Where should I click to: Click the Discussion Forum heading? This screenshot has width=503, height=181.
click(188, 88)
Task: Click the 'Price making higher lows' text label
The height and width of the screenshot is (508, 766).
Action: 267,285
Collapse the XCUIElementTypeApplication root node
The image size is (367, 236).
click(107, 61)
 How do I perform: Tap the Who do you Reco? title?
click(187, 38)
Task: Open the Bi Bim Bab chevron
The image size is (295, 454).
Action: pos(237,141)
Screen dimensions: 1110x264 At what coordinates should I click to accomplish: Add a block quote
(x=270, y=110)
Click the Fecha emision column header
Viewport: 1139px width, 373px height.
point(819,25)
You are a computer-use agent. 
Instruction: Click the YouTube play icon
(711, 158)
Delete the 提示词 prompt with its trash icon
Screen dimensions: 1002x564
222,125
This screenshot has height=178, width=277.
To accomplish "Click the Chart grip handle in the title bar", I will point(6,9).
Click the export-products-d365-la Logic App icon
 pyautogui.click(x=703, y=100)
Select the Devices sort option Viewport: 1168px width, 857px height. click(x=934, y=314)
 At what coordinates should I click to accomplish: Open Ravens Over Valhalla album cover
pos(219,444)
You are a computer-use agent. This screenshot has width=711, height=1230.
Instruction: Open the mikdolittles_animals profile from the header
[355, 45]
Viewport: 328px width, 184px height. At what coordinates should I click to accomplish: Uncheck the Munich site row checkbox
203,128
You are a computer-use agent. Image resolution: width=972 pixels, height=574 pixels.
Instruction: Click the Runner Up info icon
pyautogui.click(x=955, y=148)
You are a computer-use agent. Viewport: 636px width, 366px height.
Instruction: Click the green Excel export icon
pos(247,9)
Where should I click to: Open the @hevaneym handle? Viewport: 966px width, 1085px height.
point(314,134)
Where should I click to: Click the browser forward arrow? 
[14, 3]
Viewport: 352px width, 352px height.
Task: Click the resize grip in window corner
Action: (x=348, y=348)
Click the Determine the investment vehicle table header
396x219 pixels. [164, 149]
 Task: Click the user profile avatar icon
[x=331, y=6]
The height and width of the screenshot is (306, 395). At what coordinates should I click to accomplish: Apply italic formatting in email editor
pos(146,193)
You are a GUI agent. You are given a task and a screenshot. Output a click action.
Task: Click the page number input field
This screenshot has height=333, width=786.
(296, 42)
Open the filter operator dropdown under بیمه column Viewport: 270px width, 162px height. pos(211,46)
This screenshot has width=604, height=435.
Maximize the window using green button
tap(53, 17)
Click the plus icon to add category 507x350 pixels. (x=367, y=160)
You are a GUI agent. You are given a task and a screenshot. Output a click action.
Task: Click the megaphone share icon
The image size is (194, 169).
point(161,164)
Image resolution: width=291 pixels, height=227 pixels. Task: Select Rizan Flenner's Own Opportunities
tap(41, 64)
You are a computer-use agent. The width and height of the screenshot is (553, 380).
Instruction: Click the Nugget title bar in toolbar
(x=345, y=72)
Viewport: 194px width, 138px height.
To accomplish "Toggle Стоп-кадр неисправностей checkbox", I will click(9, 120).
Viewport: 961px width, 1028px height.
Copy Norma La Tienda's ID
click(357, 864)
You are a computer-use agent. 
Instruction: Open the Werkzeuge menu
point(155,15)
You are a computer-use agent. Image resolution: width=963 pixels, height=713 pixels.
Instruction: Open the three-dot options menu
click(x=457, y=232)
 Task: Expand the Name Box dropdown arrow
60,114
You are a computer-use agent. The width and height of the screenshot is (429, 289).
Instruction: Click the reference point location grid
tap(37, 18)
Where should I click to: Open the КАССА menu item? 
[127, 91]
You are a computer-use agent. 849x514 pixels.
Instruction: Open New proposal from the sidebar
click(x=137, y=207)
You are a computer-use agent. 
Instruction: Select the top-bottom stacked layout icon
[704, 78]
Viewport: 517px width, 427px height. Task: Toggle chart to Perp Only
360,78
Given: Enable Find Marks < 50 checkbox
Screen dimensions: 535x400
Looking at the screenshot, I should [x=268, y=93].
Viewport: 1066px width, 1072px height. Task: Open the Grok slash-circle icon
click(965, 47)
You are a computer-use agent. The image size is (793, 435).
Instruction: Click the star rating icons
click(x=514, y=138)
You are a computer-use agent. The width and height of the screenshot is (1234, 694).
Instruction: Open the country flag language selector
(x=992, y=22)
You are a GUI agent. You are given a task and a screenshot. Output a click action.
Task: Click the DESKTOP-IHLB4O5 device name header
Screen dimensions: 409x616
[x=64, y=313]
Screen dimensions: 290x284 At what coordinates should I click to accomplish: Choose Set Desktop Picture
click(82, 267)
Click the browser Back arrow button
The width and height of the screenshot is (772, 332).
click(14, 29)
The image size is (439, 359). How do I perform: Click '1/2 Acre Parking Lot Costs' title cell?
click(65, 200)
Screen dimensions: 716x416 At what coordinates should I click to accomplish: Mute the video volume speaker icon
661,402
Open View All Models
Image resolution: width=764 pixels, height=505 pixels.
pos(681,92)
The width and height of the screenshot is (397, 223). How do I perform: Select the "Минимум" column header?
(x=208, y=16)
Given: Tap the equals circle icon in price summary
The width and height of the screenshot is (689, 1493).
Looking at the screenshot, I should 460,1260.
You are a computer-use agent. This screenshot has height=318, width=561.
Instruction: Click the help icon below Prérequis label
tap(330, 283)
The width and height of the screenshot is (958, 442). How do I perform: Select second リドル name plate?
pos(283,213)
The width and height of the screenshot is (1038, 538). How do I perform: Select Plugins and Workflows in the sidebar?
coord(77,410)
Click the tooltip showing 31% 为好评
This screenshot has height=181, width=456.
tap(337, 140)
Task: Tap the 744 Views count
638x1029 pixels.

_Work order_. Nothing in the records should be left out; write all of them out again exactly.

_Expected answer_.
Where should I click to: Click the Discussion Forum heading? This screenshot has width=503, height=181.
click(188, 88)
Task: Click the 'Price making higher lows' text label
The height and width of the screenshot is (508, 766).
Action: 267,285
Collapse the XCUIElementTypeApplication root node
The image size is (367, 236).
click(107, 61)
 How do I perform: Tap the Who do you Reco? title?
click(187, 38)
Task: Open the Bi Bim Bab chevron
The image size is (295, 454).
Action: pos(237,141)
Screen dimensions: 1110x264 At what coordinates should I click to accomplish: Add a block quote
(x=270, y=110)
Click the Fecha emision column header
Viewport: 1139px width, 373px height.
point(819,25)
You are a computer-use agent. 
Instruction: Click the YouTube play icon
(711, 158)
Delete the 提示词 prompt with its trash icon
Screen dimensions: 1002x564
222,125
This screenshot has height=178, width=277.
To accomplish "Click the Chart grip handle in the title bar", I will point(6,9).
Click the export-products-d365-la Logic App icon
 pyautogui.click(x=703, y=100)
Select the Devices sort option Viewport: 1168px width, 857px height. click(x=934, y=314)
 At what coordinates should I click to accomplish: Open Ravens Over Valhalla album cover
pos(219,444)
You are a computer-use agent. This screenshot has width=711, height=1230.
Instruction: Open the mikdolittles_animals profile from the header
[355, 45]
Viewport: 328px width, 184px height. At what coordinates should I click to accomplish: Uncheck the Munich site row checkbox
203,128
You are a computer-use agent. Image resolution: width=972 pixels, height=574 pixels.
Instruction: Click the Runner Up info icon
pyautogui.click(x=955, y=148)
You are a computer-use agent. Viewport: 636px width, 366px height.
Instruction: Click the green Excel export icon
pos(247,9)
Where should I click to: Open the @hevaneym handle? Viewport: 966px width, 1085px height.
point(314,134)
Where should I click to: Click the browser forward arrow? 
[14, 3]
Viewport: 352px width, 352px height.
Task: Click the resize grip in window corner
Action: (x=348, y=348)
Click the Determine the investment vehicle table header
396x219 pixels. [164, 149]
 Task: Click the user profile avatar icon
[x=331, y=6]
The height and width of the screenshot is (306, 395). At what coordinates should I click to accomplish: Apply italic formatting in email editor
pos(146,193)
You are a GUI agent. You are given a task and a screenshot. Output a click action.
Task: Click the page number input field
This screenshot has height=333, width=786.
(296, 42)
Open the filter operator dropdown under بیمه column Viewport: 270px width, 162px height. pos(211,46)
This screenshot has width=604, height=435.
Maximize the window using green button
tap(53, 17)
Click the plus icon to add category 507x350 pixels. (x=367, y=160)
You are a GUI agent. You are given a task and a screenshot. Output a click action.
Task: Click the megaphone share icon
The image size is (194, 169).
point(161,164)
Image resolution: width=291 pixels, height=227 pixels. Task: Select Rizan Flenner's Own Opportunities
tap(41, 64)
You are a computer-use agent. The width and height of the screenshot is (553, 380).
Instruction: Click the Nugget title bar in toolbar
(x=345, y=72)
Viewport: 194px width, 138px height.
To accomplish "Toggle Стоп-кадр неисправностей checkbox", I will click(9, 120).
Viewport: 961px width, 1028px height.
Copy Norma La Tienda's ID
click(357, 864)
You are a computer-use agent. 
Instruction: Open the Werkzeuge menu
point(155,15)
You are a computer-use agent. Image resolution: width=963 pixels, height=713 pixels.
Instruction: Open the three-dot options menu
click(x=457, y=232)
 Task: Expand the Name Box dropdown arrow
60,114
You are a computer-use agent. The width and height of the screenshot is (429, 289).
Instruction: Click the reference point location grid
tap(37, 18)
Where should I click to: Open the КАССА menu item? 
[127, 91]
You are a computer-use agent. 849x514 pixels.
Instruction: Open New proposal from the sidebar
click(x=137, y=207)
You are a computer-use agent. 
Instruction: Select the top-bottom stacked layout icon
[704, 78]
Viewport: 517px width, 427px height. Task: Toggle chart to Perp Only
360,78
Given: Enable Find Marks < 50 checkbox
Screen dimensions: 535x400
Looking at the screenshot, I should [x=268, y=93].
Viewport: 1066px width, 1072px height. Task: Open the Grok slash-circle icon
click(965, 47)
You are a computer-use agent. The image size is (793, 435).
Instruction: Click the star rating icons
click(x=514, y=138)
You are a computer-use agent. The width and height of the screenshot is (1234, 694).
Instruction: Open the country flag language selector
(x=992, y=22)
You are a GUI agent. You are given a task and a screenshot. Output a click action.
Task: Click the DESKTOP-IHLB4O5 device name header
Screen dimensions: 409x616
[x=64, y=313]
Screen dimensions: 290x284 At what coordinates should I click to accomplish: Choose Set Desktop Picture
click(82, 267)
Click the browser Back arrow button
The width and height of the screenshot is (772, 332).
click(14, 29)
The image size is (439, 359). How do I perform: Click '1/2 Acre Parking Lot Costs' title cell?
click(65, 200)
Screen dimensions: 716x416 At what coordinates should I click to accomplish: Mute the video volume speaker icon
661,402
Open View All Models
Image resolution: width=764 pixels, height=505 pixels.
pos(681,92)
The width and height of the screenshot is (397, 223). How do I perform: Select the "Минимум" column header?
(x=208, y=16)
Given: Tap the equals circle icon in price summary
The width and height of the screenshot is (689, 1493).
Looking at the screenshot, I should 460,1260.
You are a computer-use agent. This screenshot has height=318, width=561.
Instruction: Click the help icon below Prérequis label
tap(330, 283)
The width and height of the screenshot is (958, 442). How do I perform: Select second リドル name plate?
pos(283,213)
The width and height of the screenshot is (1038, 538). How do I perform: Select Plugins and Workflows in the sidebar?
coord(77,410)
Click the tooltip showing 31% 为好评
This screenshot has height=181, width=456.
tap(337, 140)
Task: Tap the 744 Views count
638x1029 pixels.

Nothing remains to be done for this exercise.